**YOUR OBJECTIVE:** Please return the lines below verbatim, beginning at the one that has "Where should I click to: Click the pink" and stopping after the one that has "The width and height of the screenshot is (1443, 1867).", and add no other lines.

[Opening RECORDS section]

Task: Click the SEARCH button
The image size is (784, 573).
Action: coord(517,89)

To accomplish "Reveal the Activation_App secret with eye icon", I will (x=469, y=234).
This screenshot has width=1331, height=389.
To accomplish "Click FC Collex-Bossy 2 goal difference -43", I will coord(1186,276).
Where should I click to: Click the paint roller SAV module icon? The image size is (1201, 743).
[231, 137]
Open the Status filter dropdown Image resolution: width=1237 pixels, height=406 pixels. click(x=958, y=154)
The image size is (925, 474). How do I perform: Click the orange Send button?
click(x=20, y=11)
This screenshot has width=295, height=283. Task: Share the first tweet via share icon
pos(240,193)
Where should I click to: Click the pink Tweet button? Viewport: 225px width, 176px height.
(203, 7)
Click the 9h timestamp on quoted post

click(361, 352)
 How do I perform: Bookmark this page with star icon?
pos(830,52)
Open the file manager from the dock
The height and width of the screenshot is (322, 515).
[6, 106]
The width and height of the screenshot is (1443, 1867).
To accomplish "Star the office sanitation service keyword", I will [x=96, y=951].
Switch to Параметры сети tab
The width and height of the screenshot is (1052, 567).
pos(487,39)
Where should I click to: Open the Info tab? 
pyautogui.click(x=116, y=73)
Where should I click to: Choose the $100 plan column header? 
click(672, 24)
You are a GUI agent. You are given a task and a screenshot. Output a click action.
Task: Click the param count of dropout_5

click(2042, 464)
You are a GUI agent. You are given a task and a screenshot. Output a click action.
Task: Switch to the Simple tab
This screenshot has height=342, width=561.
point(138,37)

[Closing RECORDS section]

**SOLUTION:**
Where should I click to: Click the pink Tweet button? Viewport: 225px width, 176px height.
(203, 7)
Click the 9h timestamp on quoted post

click(361, 352)
 How do I perform: Bookmark this page with star icon?
pos(830,52)
Open the file manager from the dock
The height and width of the screenshot is (322, 515).
[6, 106]
The width and height of the screenshot is (1443, 1867).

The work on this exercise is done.